Soak, saturate, drench, steep, impregnate, sop, waterlog can mean to permeate or be permeated with or as if with water.
Soak suggests immersion in a liquid so that the substance absorbs the moisture and usually becomes thoroughly wetted, softened, or dissolved.
In its extended use the term implies a comparable immersion of one thing in another so that the latter is taken up by or enters into the very being of the former and becomes a part of it.
Saturate (see also PERMEATE ) may or may not imply a soaking; distinctively it stresses absorption (as of a liquid) up to a point where no more can be absorbed; thus, the air is said to be saturated when it can retain no more moisture in the form of vapor; one’s clothes may be described as saturated when they are so damp that the addition of further moisture would make them dripping wet; a solution (as of salt in water) is said to be saturated when the liquid has dissolved as much of the substance as it can retain under the circumstances (as of heat and atmospheric pressure). Consequently in its extended use saturate usually implies a becoming imbued or infused with something in exactly the right measure or to the most useful degree.
Drench basically implies a thorough wetting by liquid and especially rainwater <they were in an open buggy and were drenched to the skin —Cather > In its extended use the term carries an implication of being soaked or saturated by something that pours or is poured down upon one.
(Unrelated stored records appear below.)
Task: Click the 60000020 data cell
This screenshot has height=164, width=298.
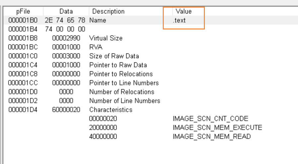Action: [x=66, y=110]
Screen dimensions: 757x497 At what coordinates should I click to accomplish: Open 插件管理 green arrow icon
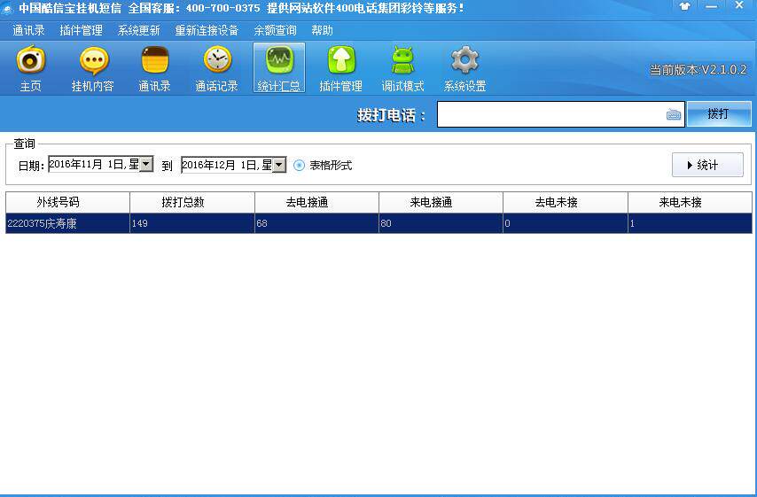340,68
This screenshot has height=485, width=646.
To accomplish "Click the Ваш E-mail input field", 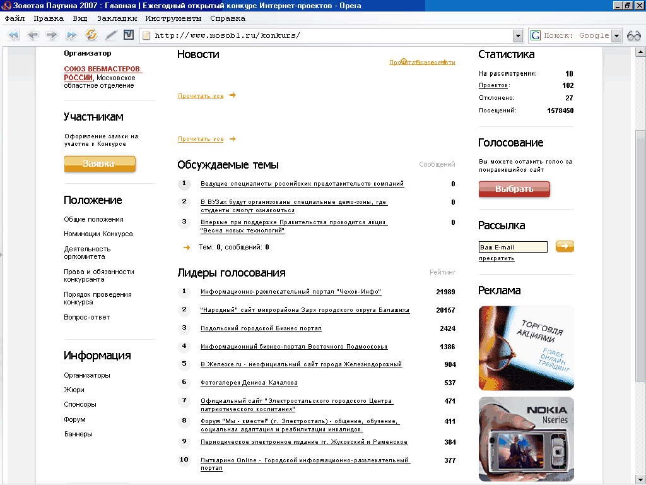I will click(513, 247).
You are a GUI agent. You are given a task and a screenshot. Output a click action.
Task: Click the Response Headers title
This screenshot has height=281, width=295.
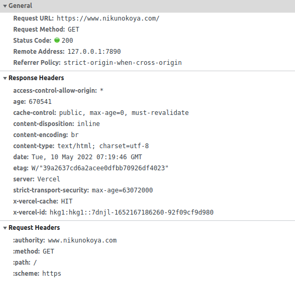[x=36, y=78]
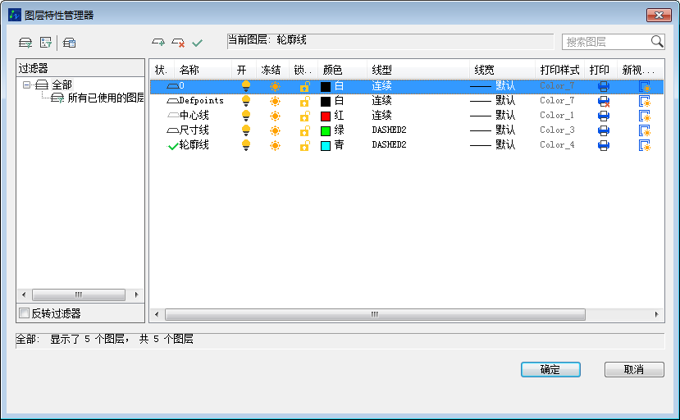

Steep implies a complete immersion and soaking in a liquid; it usually suggests the extraction of the essence of one thing so that it becomes part and parcel of the other; thus, one steeps tea leaves in boiling water in order to make the beverage tea. In extended use the acquirement of the qualities of one thing by a process suggestive of such steeping is often implied, but often the term means little more than to envelop with or as if with the quality (as color or light) shed from or emanated by something else.
Impregnate (see also PERMEATE ) commonly carries a suggestion of soaking in something other than water; it implies the interpenetration of one thing by another until the former is everywhere imbued with the latter.
Sop usually applies to food soaked in meat juices or wine, but it may apply also to something (as soil) that is heavily soaked with liquid.
Waterlog suggests a thorough soaking or drenching that makes a thing either useless or too heavy and sodden (as for floating or cultivating).